- TO DO:
Repeat only the lines below that run from the line with "Expand the Runtime APIs sidebar section" to the line with "Task: Click the 'generate function' label", ends included; skip every picture.

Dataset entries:
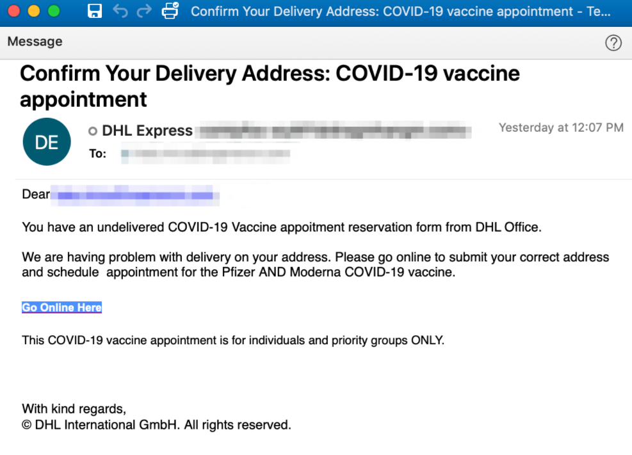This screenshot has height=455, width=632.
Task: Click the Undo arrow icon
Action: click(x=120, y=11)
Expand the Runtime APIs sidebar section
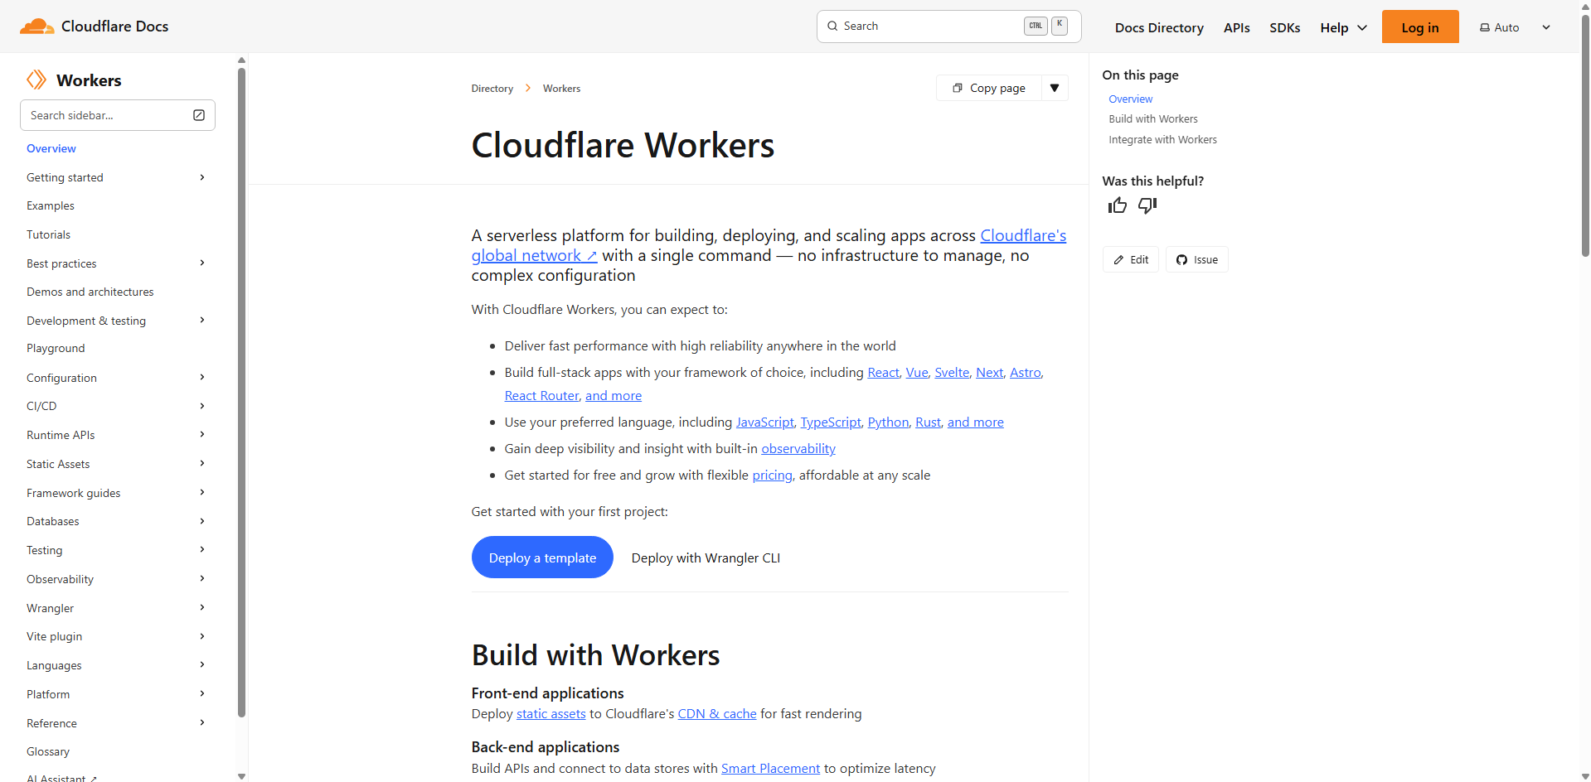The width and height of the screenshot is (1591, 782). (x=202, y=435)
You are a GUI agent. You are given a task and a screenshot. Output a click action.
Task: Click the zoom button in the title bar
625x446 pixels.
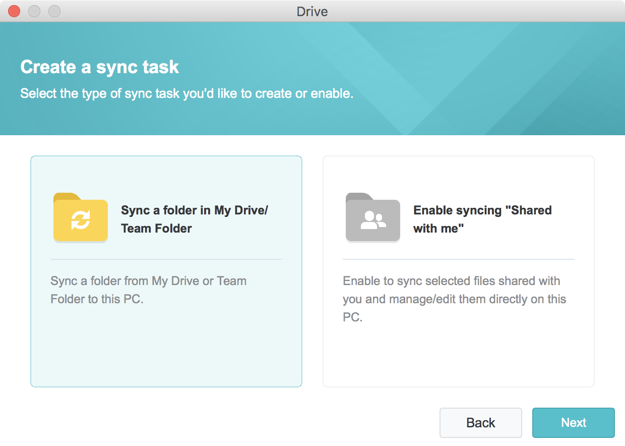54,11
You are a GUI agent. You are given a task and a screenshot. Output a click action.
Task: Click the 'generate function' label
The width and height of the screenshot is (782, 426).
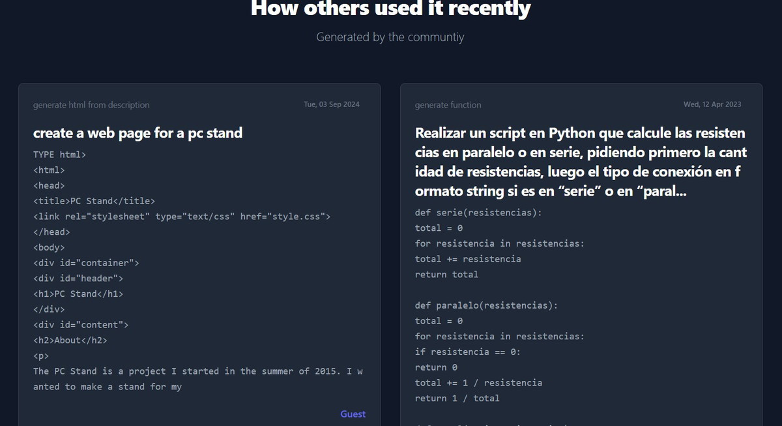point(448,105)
...
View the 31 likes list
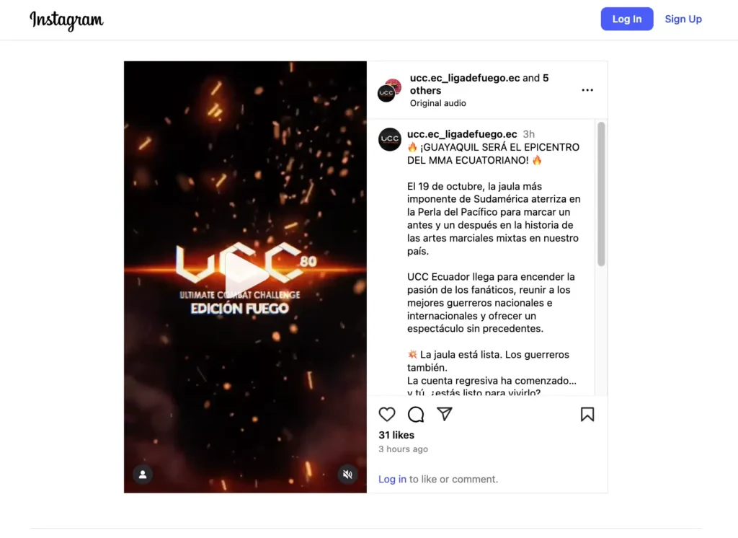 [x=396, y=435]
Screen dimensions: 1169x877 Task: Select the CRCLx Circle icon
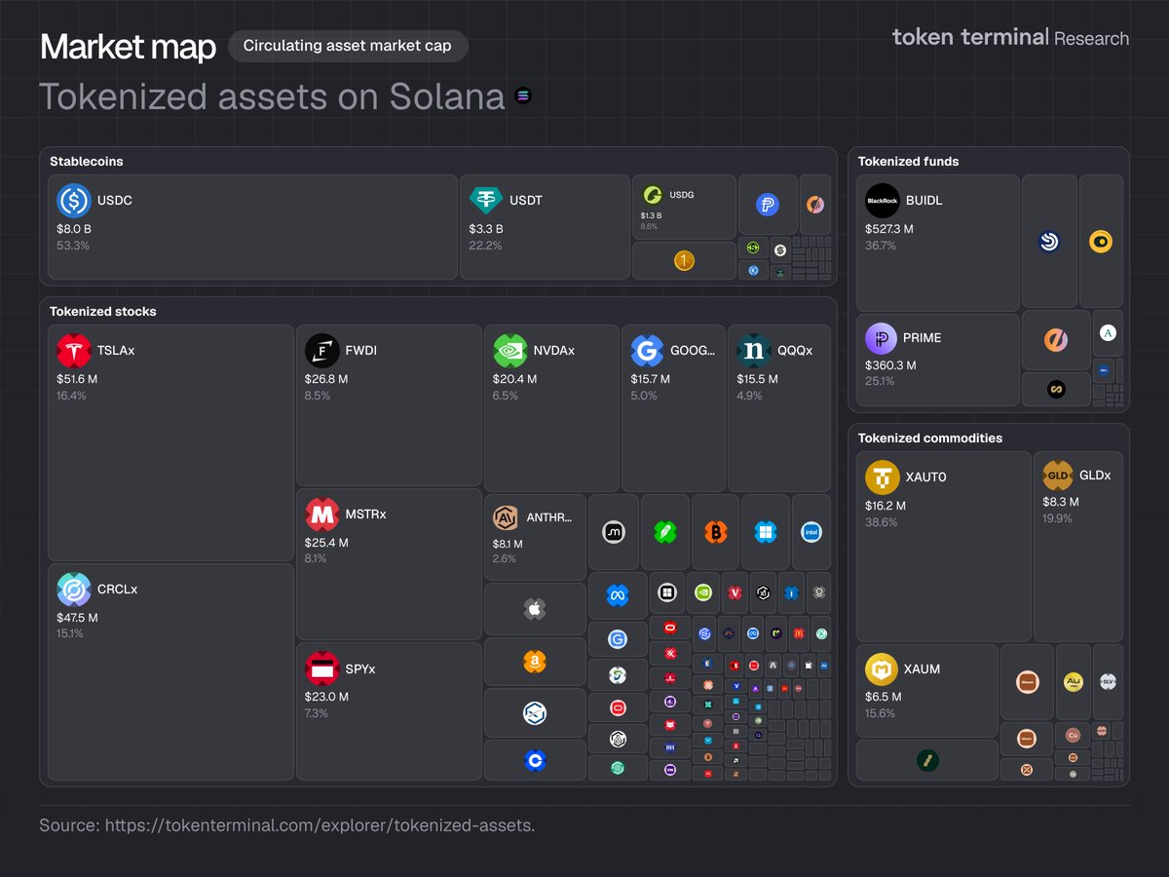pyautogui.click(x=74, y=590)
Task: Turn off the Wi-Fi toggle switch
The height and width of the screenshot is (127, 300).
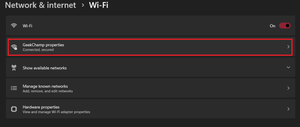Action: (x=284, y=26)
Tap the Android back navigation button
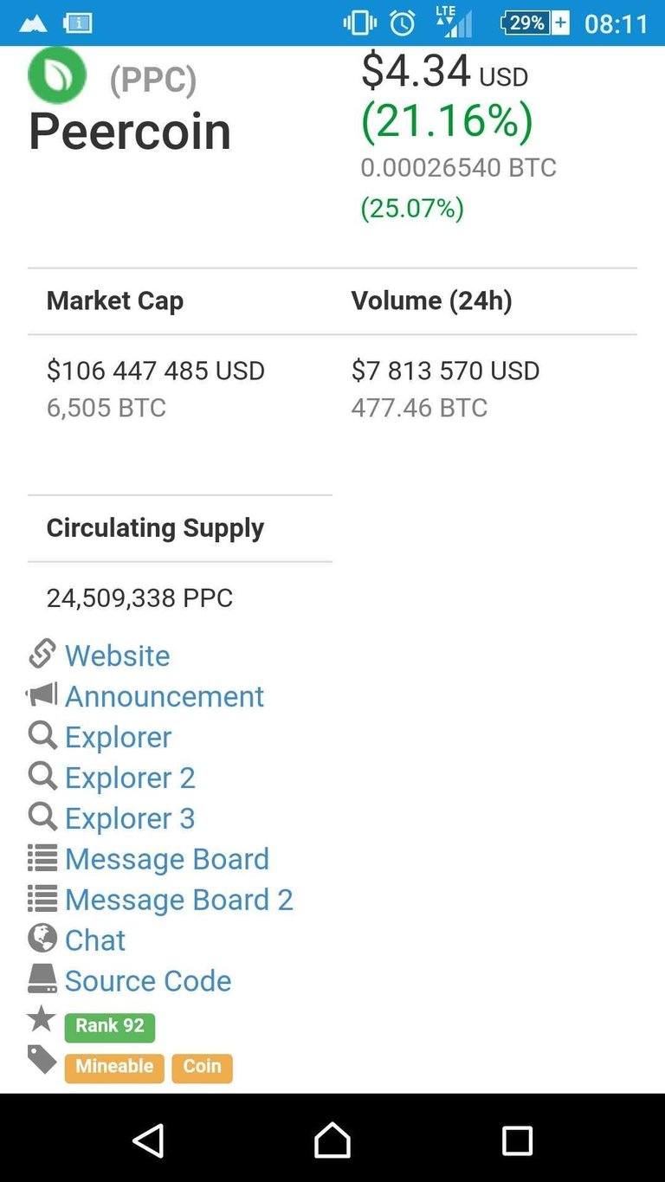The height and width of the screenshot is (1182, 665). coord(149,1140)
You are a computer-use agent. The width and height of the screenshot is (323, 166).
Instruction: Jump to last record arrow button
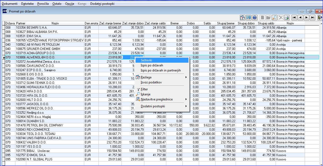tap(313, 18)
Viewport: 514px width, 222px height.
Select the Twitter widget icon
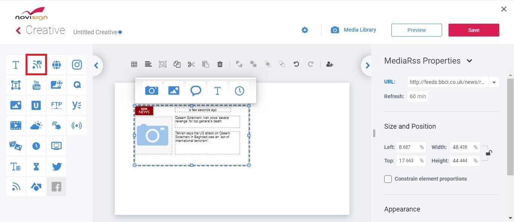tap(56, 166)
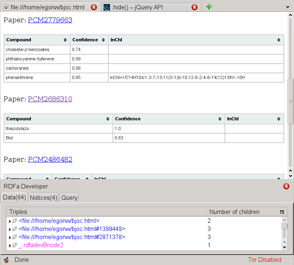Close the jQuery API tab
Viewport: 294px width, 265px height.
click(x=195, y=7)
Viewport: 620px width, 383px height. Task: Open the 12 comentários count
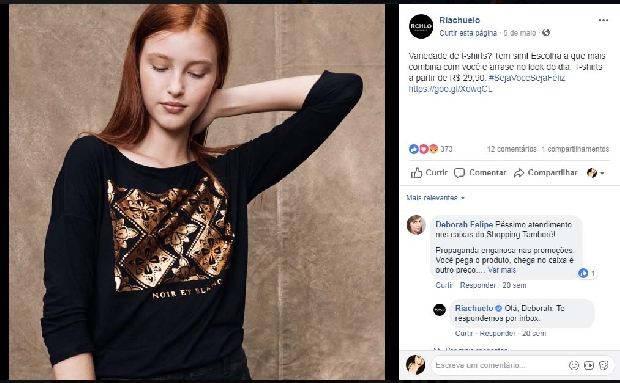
---
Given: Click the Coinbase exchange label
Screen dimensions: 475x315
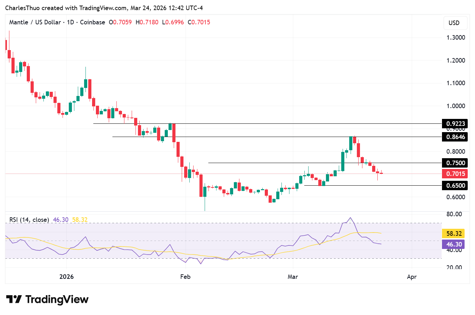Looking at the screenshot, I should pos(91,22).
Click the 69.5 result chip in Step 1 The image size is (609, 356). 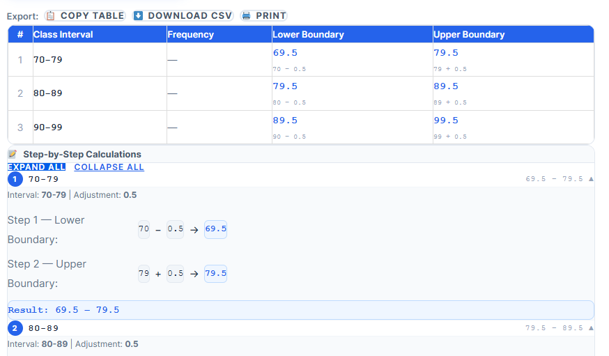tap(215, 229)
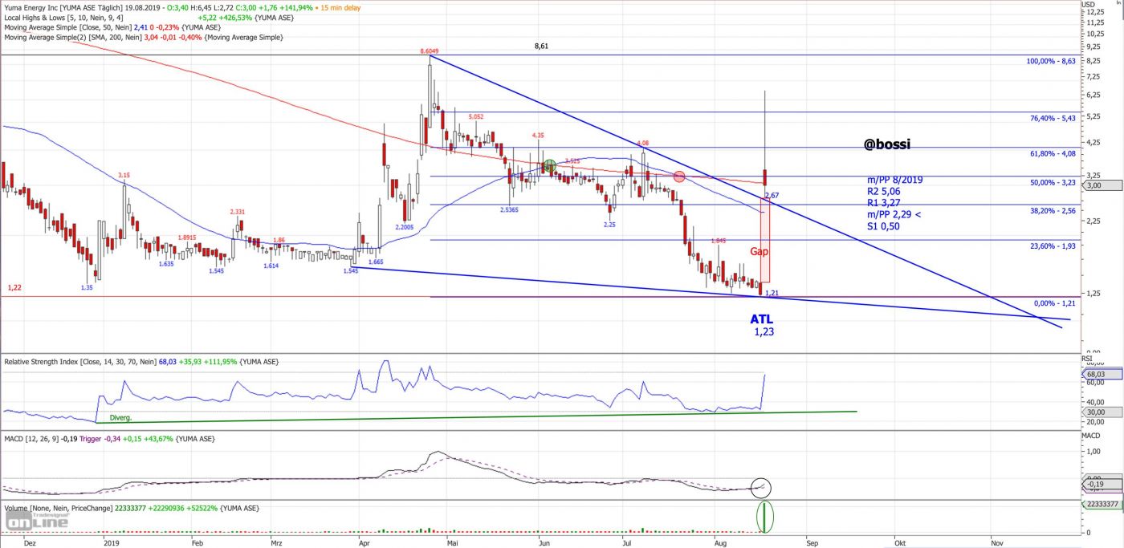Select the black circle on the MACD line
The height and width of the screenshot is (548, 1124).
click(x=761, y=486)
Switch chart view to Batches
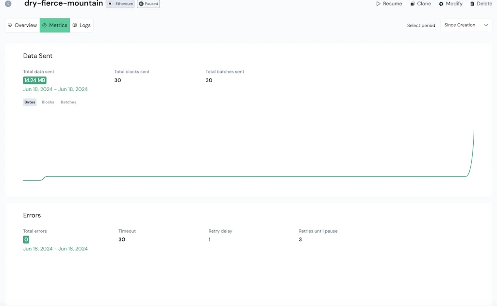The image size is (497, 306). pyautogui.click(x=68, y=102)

- ANSWER TO THIS PROBLEM:
Expand the Runtime APIs sidebar section
The width and height of the screenshot is (1591, 782). (x=202, y=435)
You are a GUI agent. You are given a task and a screenshot. Output a click action.
Task: Click the zoom button in the title bar
625x446 pixels.
54,11
You are a GUI agent. You are given a task and a screenshot. Output a click action.
Task: Click the 'generate function' label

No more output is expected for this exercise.